Identity is something that, for most people, seems a no-brainer.
“I’m Jewish and grew up in New York.”
“I’m Italian and grew up in North Carolina.”
“I’m black and I’m from Georgia.”
If you have a culture you were raised with, a town you grew up in, or a race to identify with, you fall into a category by merely existing. You have a common bond with a group of people and easily fit into a community. It’s not something that most people have to think about, as it just naturally occurs. There’s memes of things like “you know your mom’s filipino if…” or “growing up black…”
I believe culture is important. I believe tradition is important. Having a sense of belonging is important. Though there’s many amazing things that come out of identity, there’s also been some pretty terrible things.
The inclination to fit into a group is natural. It’s a survival mechanism. “These people are like me. They are relatable and I feel safe.” It’s a way that people have co-existed since the beginning of time, but it also serves as divisive. If you cling to your identity, anything different can seem scary.
Growing up, I didn’t realize how strongly people felt attached to a single certain self-identifier. My mother is Micronesian. More specifically, Kosraean. I’m sure you haven’t heard of this place. It’s a 42 square mile island with approximately 6600 people, nestled in the middle of the ocean. She grew up in a place where you can see a six year old child rocking a baby to sleep, children effortlessly climbing to the tops of coconut trees, and A.C. is a luxury few can afford. It was easier to just say I was half Hawaiian.
My father is German and Jewish. His mother is from war torn Germany (Munich) and his father from Brooklyn, New York (my great grandma came to the U.S. from Poland.) EDIT: Possibly from Ukraine which used to be a part of Russia, the history is a little fuzzy.) My father grew up in the military, moving every few years and eventually joining the military himself after completing his degree at West Point.
I myself grew up a military brat. I moved every couple of years, going to nearly 10 different schools. I wouldn’t have it any other way because I feel it shaped me into the person I am today.
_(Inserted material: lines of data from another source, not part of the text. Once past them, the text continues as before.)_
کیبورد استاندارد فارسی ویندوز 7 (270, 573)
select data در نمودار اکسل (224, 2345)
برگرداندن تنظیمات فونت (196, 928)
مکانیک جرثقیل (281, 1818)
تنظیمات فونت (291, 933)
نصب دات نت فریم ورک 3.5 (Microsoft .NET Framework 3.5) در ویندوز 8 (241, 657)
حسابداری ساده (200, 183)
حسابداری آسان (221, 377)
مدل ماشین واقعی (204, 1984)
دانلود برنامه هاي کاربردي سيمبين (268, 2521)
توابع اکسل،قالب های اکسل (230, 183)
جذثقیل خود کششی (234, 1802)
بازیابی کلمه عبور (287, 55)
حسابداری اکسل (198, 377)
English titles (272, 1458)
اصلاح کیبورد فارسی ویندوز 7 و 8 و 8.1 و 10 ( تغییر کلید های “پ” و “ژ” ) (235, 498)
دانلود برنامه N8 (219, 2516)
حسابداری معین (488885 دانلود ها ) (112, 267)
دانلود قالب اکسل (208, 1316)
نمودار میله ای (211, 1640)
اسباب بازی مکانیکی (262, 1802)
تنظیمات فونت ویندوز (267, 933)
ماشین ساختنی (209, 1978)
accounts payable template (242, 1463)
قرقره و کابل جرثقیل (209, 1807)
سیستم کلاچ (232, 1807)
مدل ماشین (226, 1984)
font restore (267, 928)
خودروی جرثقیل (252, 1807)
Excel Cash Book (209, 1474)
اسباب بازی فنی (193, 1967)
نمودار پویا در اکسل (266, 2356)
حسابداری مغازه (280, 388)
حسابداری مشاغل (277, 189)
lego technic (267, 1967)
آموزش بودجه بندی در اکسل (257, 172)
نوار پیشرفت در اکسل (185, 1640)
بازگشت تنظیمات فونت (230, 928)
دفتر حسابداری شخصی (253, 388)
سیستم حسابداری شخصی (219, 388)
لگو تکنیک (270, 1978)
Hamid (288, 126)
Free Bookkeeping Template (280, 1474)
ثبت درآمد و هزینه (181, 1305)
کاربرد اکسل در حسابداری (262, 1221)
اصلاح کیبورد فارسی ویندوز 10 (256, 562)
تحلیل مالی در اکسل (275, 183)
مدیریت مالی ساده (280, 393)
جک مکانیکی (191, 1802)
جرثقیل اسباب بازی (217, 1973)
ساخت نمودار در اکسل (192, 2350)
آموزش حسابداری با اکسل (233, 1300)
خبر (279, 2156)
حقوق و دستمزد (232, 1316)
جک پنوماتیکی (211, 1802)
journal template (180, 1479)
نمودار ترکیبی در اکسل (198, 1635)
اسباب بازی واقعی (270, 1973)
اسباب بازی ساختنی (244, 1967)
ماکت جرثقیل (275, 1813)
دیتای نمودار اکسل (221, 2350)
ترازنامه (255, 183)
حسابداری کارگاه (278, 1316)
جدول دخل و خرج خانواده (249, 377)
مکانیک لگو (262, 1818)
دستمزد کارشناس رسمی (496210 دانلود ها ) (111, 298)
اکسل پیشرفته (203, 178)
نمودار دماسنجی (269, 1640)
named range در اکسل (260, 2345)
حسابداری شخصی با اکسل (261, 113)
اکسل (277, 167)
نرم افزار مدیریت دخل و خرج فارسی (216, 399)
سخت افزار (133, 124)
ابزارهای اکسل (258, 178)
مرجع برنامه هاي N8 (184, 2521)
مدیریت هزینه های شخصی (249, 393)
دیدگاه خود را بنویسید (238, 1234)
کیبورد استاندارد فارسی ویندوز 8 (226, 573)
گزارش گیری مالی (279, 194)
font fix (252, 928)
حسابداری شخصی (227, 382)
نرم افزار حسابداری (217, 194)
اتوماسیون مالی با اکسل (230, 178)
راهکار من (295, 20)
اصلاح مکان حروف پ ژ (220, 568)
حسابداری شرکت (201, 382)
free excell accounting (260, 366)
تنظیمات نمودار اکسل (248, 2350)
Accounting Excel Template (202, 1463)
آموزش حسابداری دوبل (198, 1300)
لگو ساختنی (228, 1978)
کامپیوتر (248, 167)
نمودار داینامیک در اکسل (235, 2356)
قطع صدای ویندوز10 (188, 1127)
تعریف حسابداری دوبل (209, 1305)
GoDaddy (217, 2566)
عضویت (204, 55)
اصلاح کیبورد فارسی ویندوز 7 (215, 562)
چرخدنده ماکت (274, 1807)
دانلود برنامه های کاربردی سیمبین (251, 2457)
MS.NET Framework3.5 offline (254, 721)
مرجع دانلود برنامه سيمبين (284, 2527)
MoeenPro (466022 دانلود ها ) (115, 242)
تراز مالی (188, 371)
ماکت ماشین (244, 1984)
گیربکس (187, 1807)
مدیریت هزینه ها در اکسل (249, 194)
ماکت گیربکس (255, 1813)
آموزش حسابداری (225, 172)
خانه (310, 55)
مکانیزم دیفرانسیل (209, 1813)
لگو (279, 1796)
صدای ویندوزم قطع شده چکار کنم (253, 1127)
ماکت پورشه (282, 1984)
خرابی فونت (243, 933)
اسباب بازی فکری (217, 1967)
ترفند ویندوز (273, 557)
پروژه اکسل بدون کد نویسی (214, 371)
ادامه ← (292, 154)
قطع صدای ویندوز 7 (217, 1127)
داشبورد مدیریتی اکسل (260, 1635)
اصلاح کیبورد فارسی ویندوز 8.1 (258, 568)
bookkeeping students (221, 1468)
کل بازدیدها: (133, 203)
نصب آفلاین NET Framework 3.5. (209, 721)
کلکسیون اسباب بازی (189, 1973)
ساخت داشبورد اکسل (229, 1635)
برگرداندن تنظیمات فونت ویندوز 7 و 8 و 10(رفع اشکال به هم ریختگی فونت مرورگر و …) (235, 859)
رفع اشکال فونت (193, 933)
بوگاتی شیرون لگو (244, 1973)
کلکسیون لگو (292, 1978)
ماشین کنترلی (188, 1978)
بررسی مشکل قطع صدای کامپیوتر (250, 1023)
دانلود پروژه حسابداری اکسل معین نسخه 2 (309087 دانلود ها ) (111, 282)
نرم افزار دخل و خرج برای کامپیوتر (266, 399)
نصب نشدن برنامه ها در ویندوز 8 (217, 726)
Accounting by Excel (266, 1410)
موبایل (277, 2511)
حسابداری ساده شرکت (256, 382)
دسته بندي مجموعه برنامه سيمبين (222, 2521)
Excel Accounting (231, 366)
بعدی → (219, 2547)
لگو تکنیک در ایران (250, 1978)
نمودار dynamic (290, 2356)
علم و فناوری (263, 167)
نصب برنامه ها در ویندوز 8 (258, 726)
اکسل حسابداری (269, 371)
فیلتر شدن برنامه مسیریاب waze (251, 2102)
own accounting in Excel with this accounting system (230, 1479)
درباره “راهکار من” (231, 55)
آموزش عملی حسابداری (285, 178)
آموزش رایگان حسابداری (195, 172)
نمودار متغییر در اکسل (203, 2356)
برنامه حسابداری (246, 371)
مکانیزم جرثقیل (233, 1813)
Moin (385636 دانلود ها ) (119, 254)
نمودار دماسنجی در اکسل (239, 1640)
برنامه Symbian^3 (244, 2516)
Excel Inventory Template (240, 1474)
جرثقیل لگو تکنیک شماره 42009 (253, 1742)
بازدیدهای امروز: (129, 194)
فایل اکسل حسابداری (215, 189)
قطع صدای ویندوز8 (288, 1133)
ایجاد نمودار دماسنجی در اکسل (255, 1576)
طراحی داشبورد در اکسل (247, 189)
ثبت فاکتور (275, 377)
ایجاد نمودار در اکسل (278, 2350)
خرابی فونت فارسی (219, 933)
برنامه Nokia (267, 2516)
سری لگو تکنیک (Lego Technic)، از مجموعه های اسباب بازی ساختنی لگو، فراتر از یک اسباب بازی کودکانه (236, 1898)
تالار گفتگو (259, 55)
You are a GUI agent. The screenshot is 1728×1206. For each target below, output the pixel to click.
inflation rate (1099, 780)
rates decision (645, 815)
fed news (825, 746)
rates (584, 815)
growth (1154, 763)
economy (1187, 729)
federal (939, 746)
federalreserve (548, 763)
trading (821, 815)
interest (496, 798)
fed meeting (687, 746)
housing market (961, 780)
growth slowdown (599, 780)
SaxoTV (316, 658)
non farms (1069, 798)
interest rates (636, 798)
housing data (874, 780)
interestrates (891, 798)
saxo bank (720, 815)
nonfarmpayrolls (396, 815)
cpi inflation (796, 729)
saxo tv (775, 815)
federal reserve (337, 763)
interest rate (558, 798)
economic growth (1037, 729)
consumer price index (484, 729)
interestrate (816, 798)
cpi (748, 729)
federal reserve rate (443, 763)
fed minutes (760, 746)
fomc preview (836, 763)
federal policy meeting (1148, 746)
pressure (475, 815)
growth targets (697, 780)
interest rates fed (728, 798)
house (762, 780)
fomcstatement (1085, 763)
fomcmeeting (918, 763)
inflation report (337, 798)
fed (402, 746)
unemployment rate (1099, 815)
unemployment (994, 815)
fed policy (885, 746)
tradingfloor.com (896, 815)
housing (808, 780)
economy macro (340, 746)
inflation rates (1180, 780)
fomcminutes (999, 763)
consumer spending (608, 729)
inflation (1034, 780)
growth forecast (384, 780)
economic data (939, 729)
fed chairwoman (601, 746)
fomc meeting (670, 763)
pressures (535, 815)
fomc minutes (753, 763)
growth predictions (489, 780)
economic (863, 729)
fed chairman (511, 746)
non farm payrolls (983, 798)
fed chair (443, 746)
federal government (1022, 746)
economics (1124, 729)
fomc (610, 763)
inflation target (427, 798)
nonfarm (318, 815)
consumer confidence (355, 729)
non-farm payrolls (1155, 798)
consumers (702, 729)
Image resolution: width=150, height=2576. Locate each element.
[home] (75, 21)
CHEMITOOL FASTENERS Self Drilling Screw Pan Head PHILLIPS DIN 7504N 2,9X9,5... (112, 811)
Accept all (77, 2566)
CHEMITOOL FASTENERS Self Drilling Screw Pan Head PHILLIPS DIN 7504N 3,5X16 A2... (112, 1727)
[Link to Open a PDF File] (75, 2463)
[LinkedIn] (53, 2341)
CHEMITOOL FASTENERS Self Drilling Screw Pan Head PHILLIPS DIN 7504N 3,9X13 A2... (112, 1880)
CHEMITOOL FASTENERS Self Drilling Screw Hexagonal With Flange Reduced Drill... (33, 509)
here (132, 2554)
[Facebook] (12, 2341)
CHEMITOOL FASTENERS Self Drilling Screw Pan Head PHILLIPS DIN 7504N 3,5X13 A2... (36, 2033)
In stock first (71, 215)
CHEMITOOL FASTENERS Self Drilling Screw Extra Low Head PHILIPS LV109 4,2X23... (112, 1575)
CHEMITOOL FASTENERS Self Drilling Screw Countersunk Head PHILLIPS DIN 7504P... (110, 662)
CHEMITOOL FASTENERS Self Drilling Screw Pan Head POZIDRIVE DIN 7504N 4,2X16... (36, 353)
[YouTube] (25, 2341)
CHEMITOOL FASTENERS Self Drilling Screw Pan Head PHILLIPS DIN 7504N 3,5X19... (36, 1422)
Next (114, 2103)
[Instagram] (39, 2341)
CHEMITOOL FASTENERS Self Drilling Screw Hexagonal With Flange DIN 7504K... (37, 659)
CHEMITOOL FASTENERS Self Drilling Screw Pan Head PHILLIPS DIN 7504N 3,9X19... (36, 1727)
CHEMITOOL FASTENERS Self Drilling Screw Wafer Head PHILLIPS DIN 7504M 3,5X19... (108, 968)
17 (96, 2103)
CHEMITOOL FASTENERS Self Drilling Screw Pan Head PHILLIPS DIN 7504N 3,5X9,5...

The point of this brief family history is to show you how mixed my background is. When I was younger, I used to ask my dad recite to me everything I am. I felt a sense of pride in being mixed; in being able to identify with so many people. My feelings of pride from coming from such a diverse background changed as I got a little older. In middle school, I remember feeling a sense of shame for being different. “Why is your mom asian looking?” “Roth? Are you like Jewish or something?” “Why do you and your sister look so different?” Often times, these questions seemed to be asked out of innocent curiosity and I was happy to explain. But there were a few times when I could tell they weren’t being asked out of genuine curiosity for an answer. They were being asked as a sort of way to knock me down a notch and make me feel uncomfortable. They were silent attacks.
I wasn’t dark enough to be Micronesian. I wasn’t Jewish enough because I wasn’t Mitzvahd. I wasn’t German enough. I didn’t know what I was and I felt a strange urge to pick one and stick with it. Fortunately, I grew up and was wise enough to see how fortunate I am to be who I am; a little bit of a lot of people. And this brings me back to identity and why I ultimately find it to be more hurtful than helpful.
I think clinging on so strongly to a sense of identity makes it easier to segregate “us” from “them.” I don’t believe tradition or race or culture should be ignored. It’s an important part of our history and something innumerable amounts of people have died defending. I do believe it would ultimately be better for people if we didn’t keep it so segregated though and had more intermingling. If we continue to cling so strongly to one identity, it gives people an excuse to dehumanize others and forget that in the end, were all just the human animal.